■ **Work order**
What needs reproducing is the run of lines in the data below starting at the line with "This screenshot has height=550, width=850." and ending at the line with "Task: Click the number 1 step badge", both ends included. Copy it exactly, without pictures, and add nothing.

━━━━

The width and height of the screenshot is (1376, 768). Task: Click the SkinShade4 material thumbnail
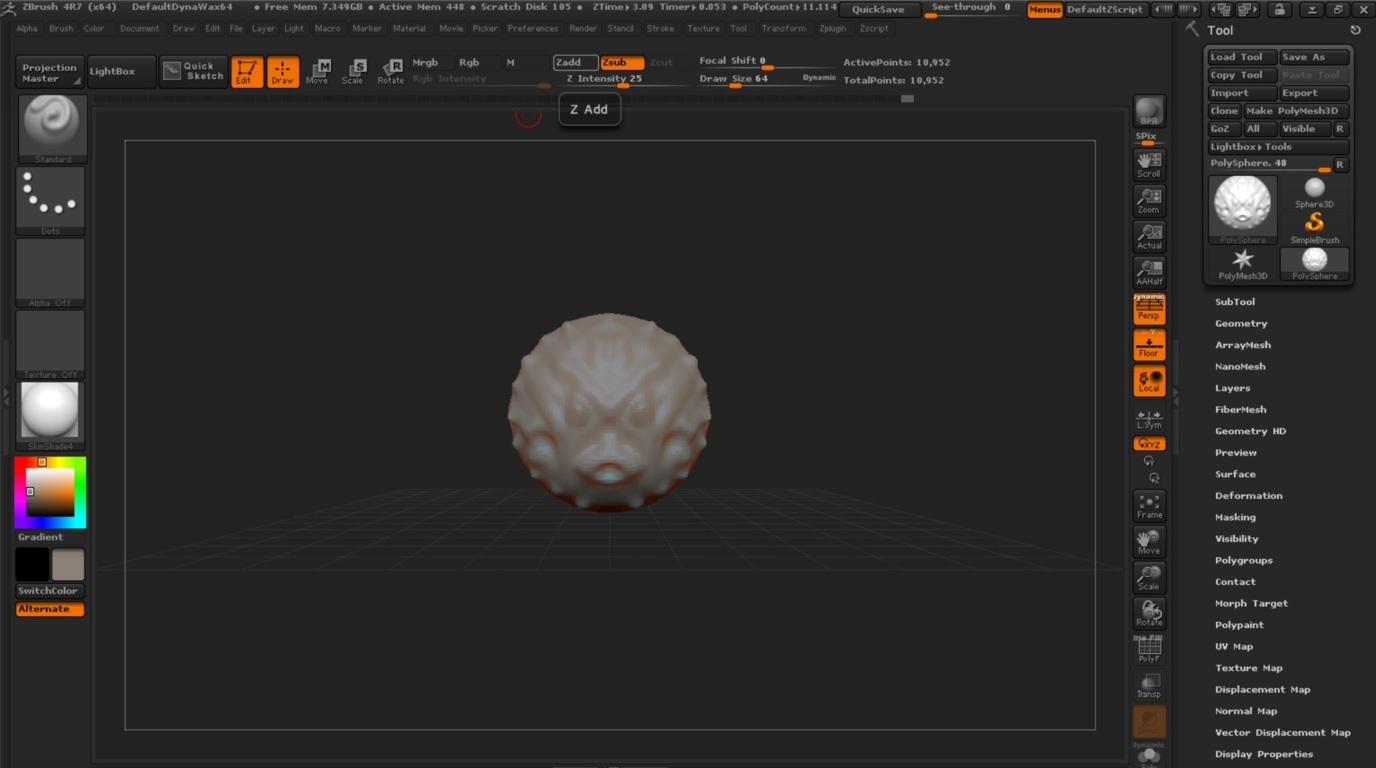[50, 412]
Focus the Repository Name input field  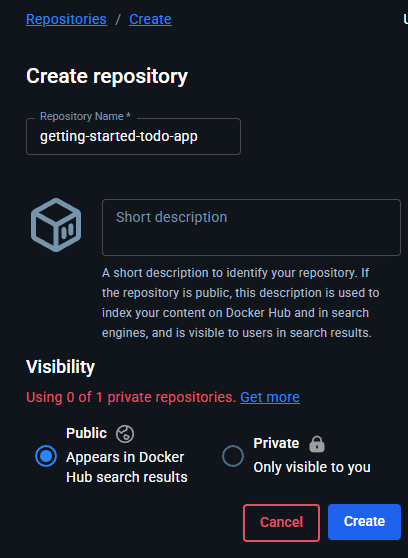click(x=134, y=137)
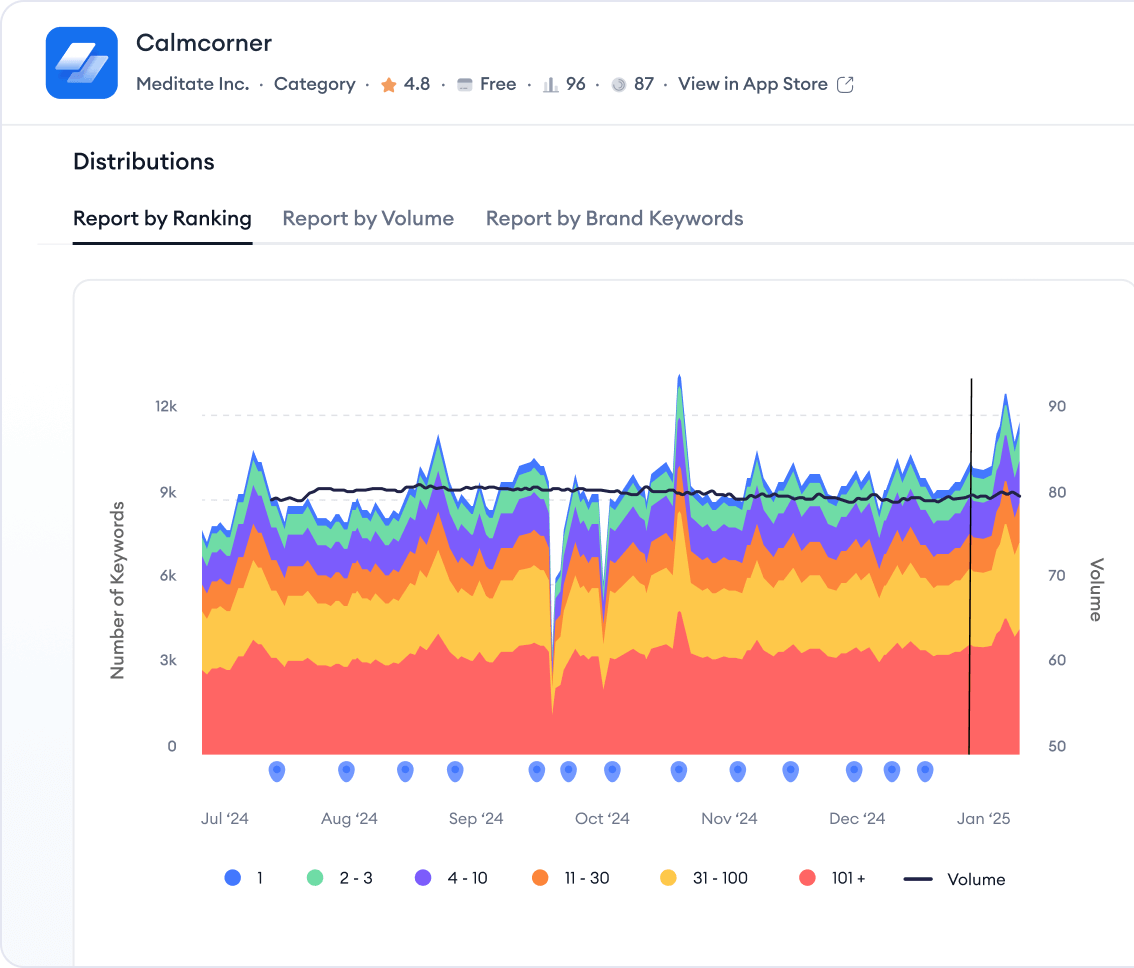Switch to Report by Volume tab

[x=368, y=218]
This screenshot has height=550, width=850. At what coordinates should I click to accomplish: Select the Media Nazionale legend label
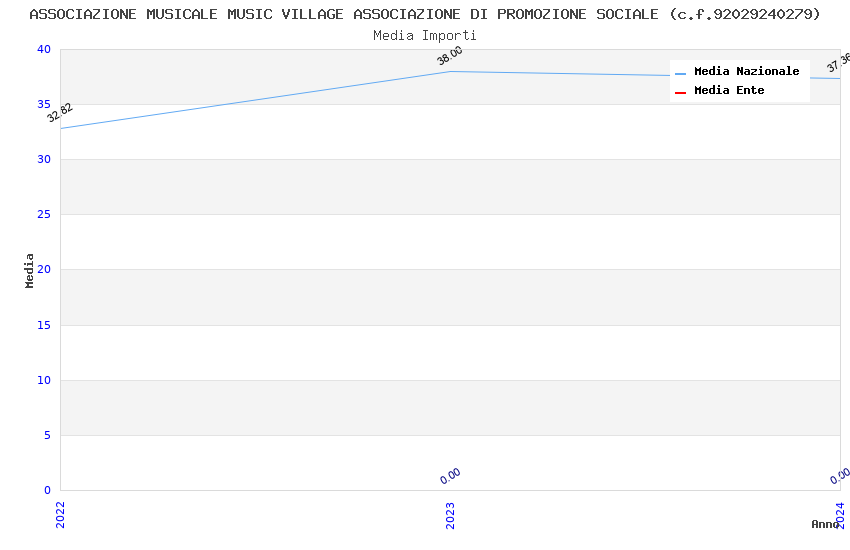746,72
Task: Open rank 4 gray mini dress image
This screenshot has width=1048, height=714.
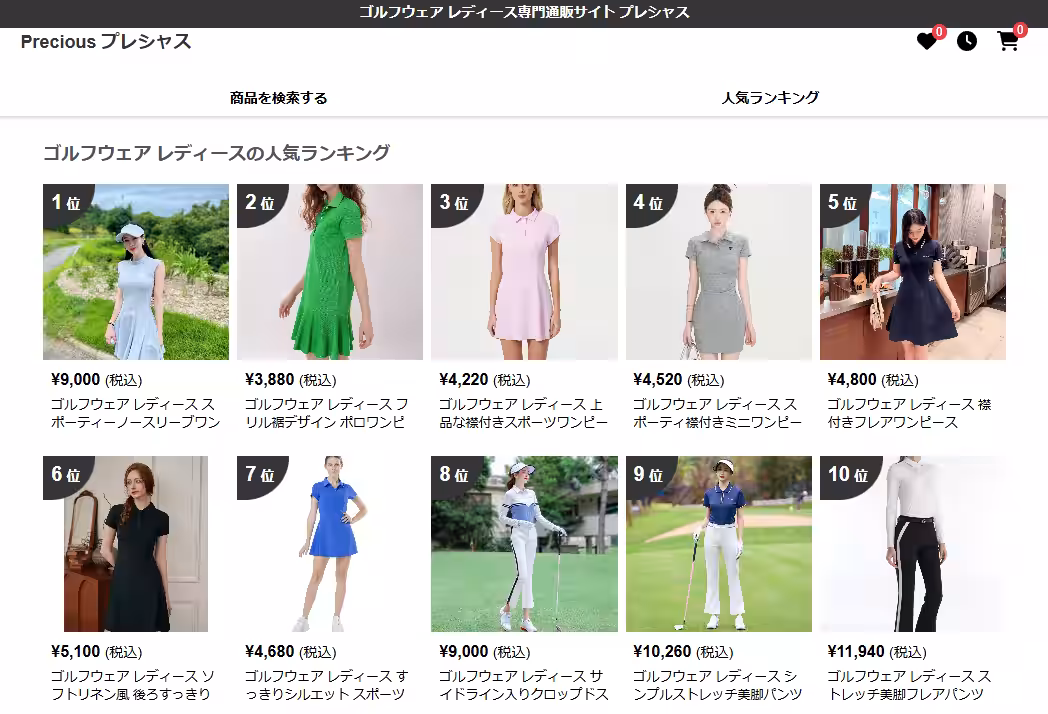Action: [x=718, y=272]
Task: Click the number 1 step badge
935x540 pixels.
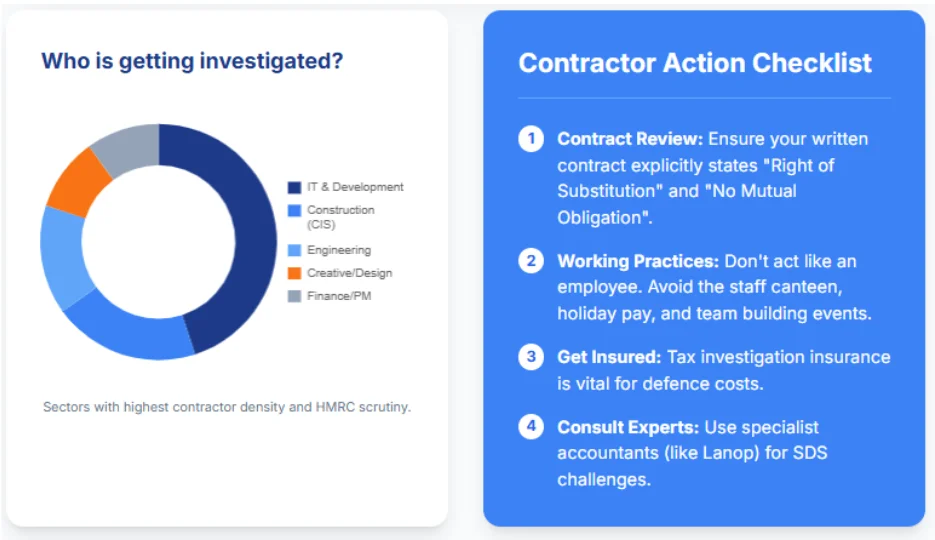Action: point(530,139)
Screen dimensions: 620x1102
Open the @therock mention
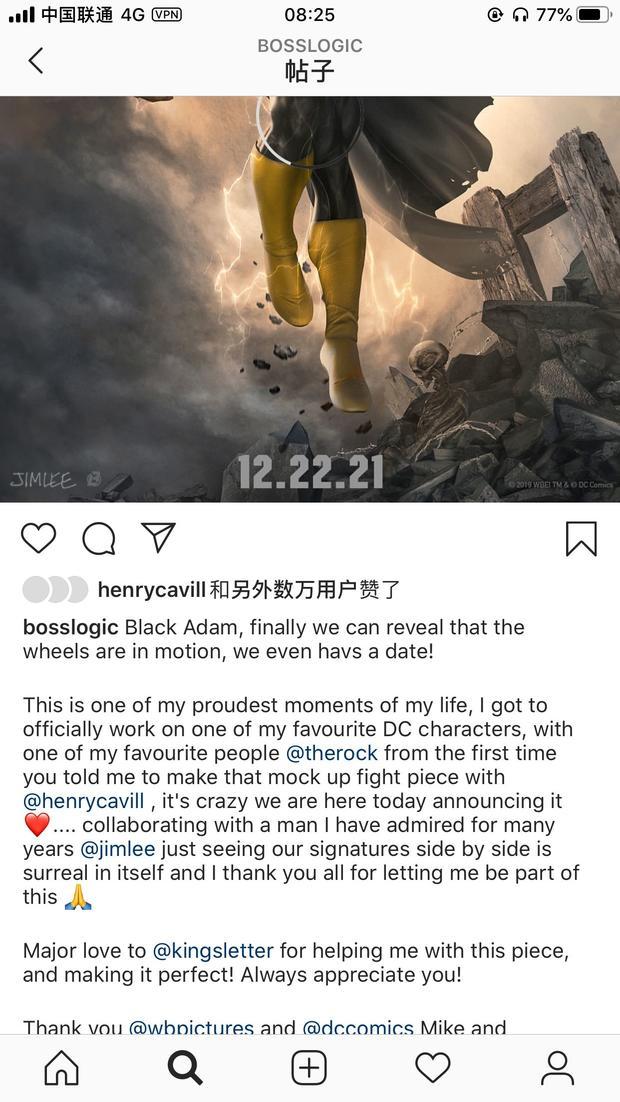click(x=332, y=753)
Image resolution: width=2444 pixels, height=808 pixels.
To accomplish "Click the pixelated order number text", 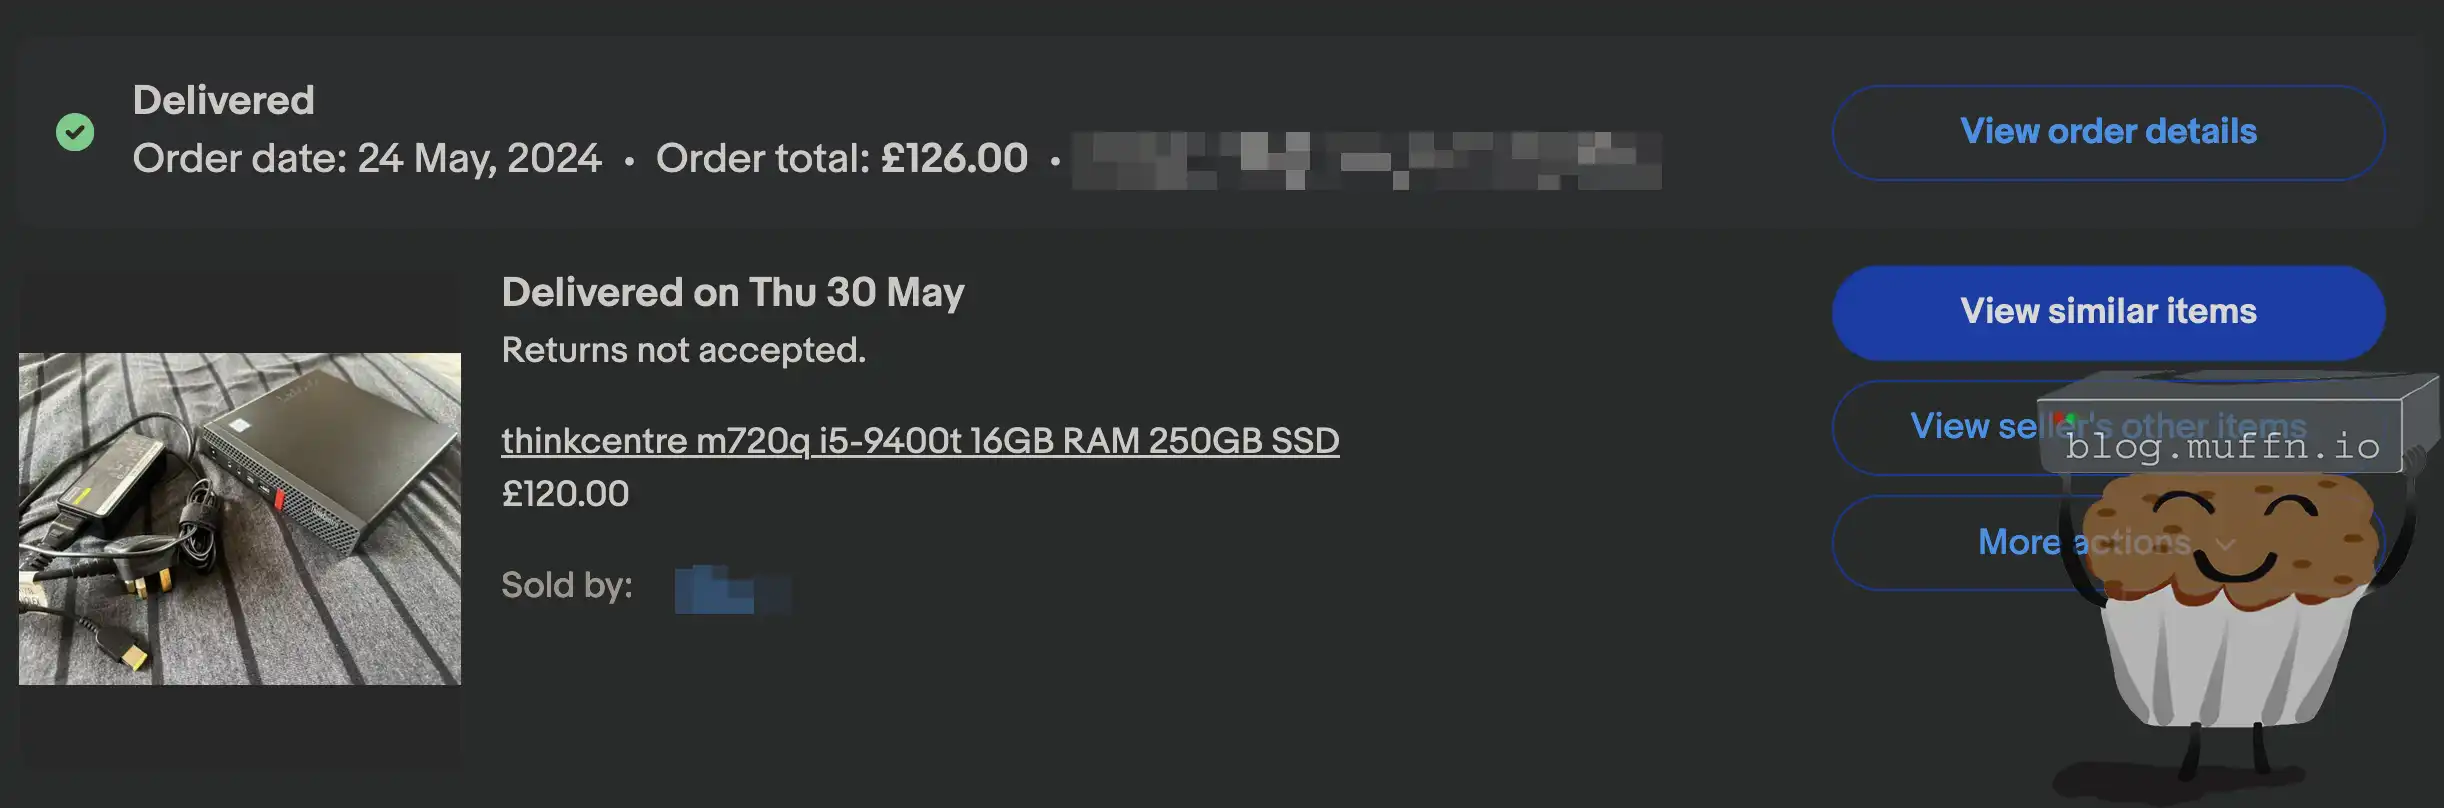I will pos(1366,160).
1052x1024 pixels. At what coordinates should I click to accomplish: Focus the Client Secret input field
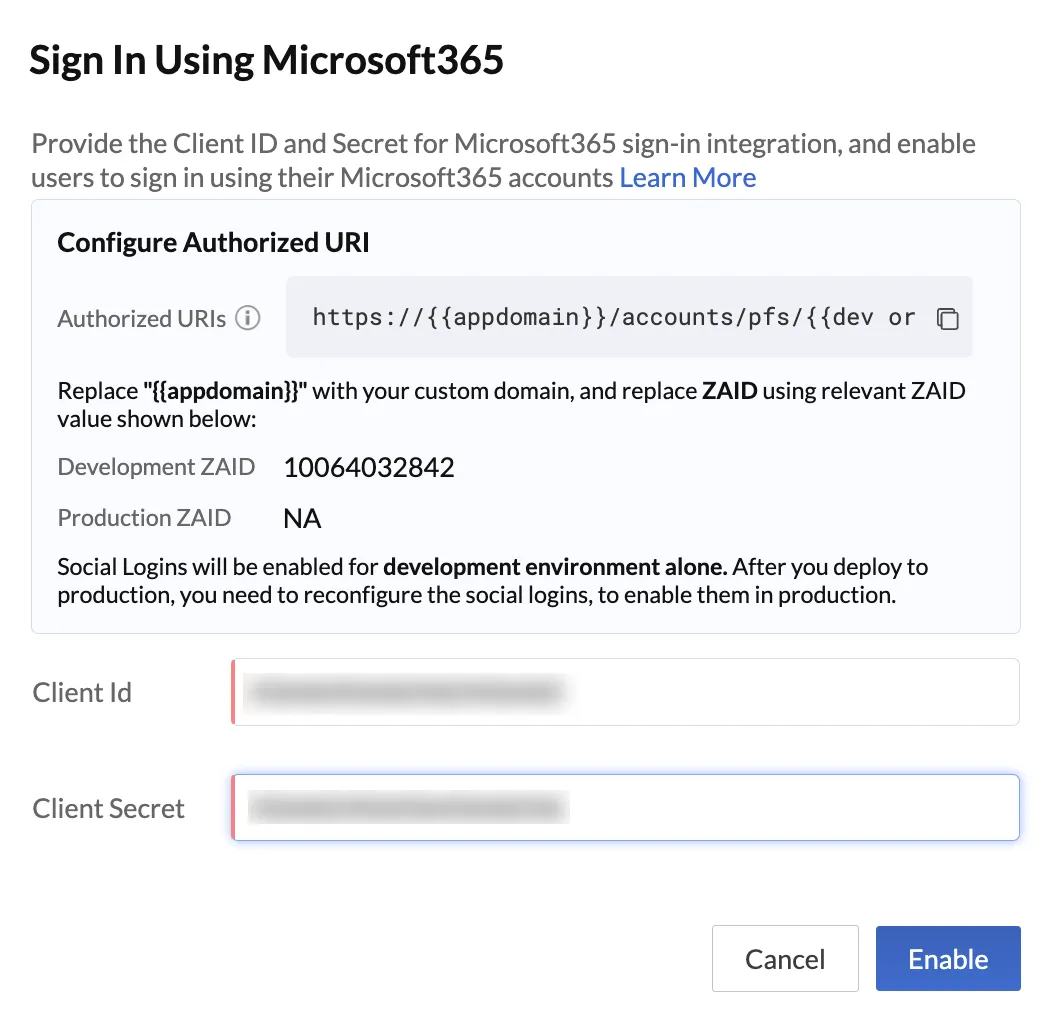click(x=625, y=807)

━━━━

■ **Answer space**
This screenshot has height=550, width=850. At what coordinates should I click to accomplish: Select the Media Nazionale legend label
746,72
Task: Open rank 4 gray mini dress image
This screenshot has width=1048, height=714.
Action: [x=718, y=272]
Task: Click the number 1 step badge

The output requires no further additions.